Por otra parte, el caso también pone nuevamente en el foco a Carlos Ghosn, una figura central en la industria automotriz europea hasta su detención en Japón en 2018. Acusado de utilizar fondos de Nissan para fines personales, Ghosn protagonizó una fuga internacional que terminó con su llegada al Líbano, país que no tiene tratado de extradición con Japón ni con Francia. En este proceso, será juzgado por los presuntos delitos de abuso de poder, corrupción, abuso de confianza y tráfico de influencias.

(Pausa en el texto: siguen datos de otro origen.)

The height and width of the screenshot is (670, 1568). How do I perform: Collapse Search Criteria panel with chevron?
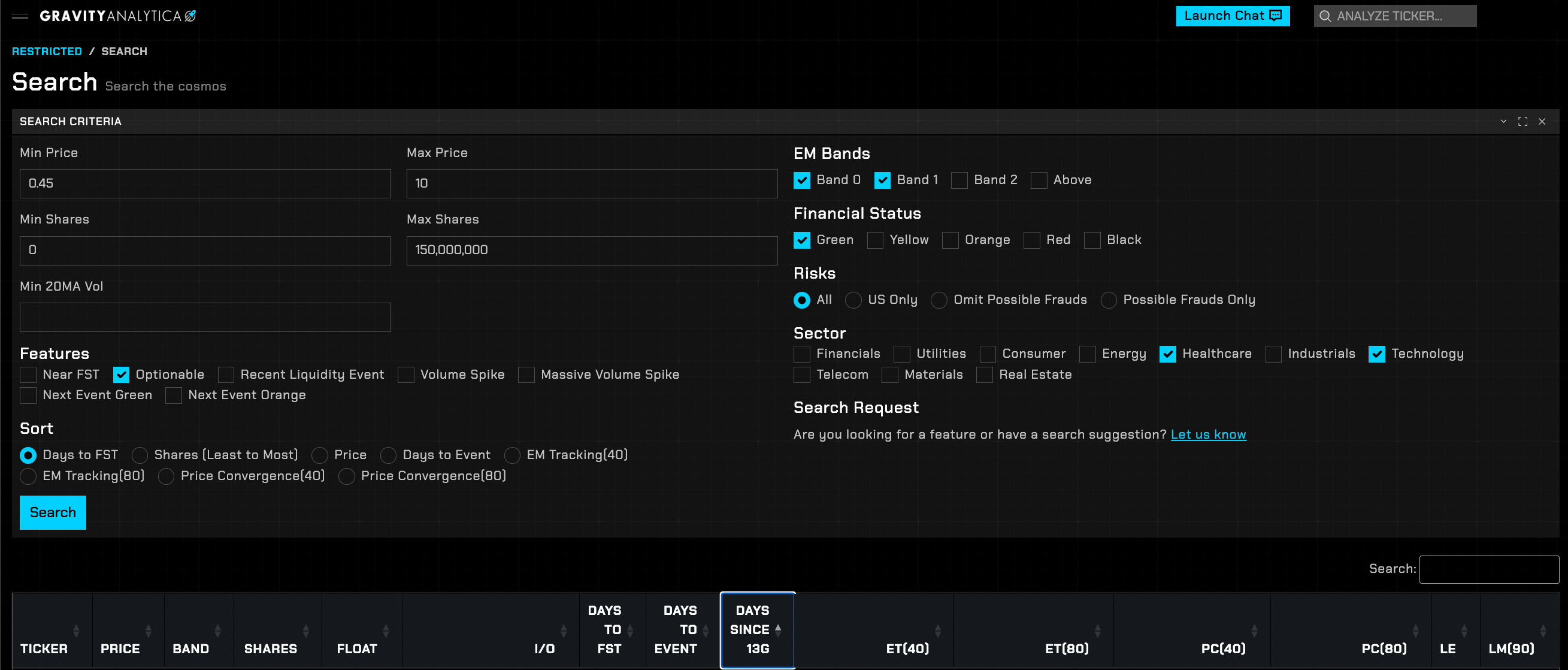pos(1503,121)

Una carrera en la cuerda floja
El juicio que enfrentará Rachida Dati no solo cuestiona su conducta pasada, sino que amenaza con truncar sus aspiraciones futuras. Con una trayectoria política destacada y una ambición aún vigente por liderar la capital francesa, la ministra deberá ahora enfrentar un proceso legal que podría redefinir su legado. Aunque su equipo legal confía en revertir la decisión, el desarrollo del caso judicial será clave para determinar si podrá mantener su posición en el Gobierno y si podrá continuar su carrera política con miras a las elecciones municipales de 2026.
Mientras tanto, el escenario político francés observa con atención cómo se desarrolla un caso que combina poder, justicia y ambiciones personales, y que podría tener consecuencias duraderas en el mapa político de la capital y del país en general.